▼▼▼

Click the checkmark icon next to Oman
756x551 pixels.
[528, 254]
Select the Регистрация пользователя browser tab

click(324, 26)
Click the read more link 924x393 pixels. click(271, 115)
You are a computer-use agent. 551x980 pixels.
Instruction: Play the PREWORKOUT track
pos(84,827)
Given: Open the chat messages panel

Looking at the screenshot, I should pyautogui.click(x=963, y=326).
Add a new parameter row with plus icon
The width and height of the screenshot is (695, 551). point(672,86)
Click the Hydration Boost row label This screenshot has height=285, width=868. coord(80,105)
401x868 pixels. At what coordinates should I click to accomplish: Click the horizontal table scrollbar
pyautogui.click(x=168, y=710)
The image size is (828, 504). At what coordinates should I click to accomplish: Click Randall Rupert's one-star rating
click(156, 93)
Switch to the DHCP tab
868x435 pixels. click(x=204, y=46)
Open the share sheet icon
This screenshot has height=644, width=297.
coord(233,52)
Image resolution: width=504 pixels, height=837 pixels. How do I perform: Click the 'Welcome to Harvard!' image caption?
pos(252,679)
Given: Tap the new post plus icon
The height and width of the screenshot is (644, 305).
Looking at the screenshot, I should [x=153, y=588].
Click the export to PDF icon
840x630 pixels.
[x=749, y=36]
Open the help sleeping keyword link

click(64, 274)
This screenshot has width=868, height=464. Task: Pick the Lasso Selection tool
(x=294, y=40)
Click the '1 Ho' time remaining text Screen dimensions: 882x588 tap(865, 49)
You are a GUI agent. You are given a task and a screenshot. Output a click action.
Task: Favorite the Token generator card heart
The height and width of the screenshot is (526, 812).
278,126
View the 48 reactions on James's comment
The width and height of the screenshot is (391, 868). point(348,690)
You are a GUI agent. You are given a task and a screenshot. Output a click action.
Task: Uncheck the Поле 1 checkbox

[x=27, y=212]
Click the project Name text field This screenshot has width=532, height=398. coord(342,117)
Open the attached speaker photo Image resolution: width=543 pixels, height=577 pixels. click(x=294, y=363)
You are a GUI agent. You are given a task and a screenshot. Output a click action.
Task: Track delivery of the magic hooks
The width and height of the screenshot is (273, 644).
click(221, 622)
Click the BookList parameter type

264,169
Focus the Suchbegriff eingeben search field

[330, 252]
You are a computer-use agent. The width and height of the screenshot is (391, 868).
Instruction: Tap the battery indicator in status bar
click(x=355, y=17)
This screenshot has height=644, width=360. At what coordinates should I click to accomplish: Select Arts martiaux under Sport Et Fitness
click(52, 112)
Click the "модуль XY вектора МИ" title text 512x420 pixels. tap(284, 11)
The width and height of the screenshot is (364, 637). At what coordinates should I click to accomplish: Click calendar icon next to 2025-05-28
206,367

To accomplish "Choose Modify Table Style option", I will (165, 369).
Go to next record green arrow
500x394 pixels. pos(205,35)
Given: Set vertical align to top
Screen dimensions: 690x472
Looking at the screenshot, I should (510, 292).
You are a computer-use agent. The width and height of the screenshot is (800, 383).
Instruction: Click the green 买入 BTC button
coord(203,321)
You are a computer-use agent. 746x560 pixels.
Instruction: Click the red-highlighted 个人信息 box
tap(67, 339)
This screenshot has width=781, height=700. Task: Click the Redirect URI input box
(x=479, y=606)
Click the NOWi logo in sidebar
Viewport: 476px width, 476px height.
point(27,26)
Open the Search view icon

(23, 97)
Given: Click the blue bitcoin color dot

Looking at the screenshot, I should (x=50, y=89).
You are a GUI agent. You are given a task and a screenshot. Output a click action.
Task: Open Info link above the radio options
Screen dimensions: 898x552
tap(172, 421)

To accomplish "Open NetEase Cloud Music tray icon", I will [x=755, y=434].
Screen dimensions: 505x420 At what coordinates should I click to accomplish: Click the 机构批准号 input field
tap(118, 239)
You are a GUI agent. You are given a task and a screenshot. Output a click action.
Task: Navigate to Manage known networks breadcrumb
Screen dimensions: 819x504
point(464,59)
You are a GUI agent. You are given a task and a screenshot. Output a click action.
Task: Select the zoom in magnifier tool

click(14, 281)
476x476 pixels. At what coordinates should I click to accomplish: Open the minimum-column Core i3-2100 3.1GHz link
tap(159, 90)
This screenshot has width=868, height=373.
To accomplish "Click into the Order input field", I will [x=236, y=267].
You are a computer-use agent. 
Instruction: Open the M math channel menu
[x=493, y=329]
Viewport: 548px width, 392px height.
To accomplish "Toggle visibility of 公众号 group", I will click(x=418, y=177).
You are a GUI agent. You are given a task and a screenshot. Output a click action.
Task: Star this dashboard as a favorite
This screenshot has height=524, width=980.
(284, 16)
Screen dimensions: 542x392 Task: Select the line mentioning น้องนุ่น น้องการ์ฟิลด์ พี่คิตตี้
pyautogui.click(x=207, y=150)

▲▲▲

§ DIRECTIONS FOR THIS TASK
From the entries above, tally the lines that contain the string "will". Report the total and nothing more.

§ ANSWER TO THIS TASK
4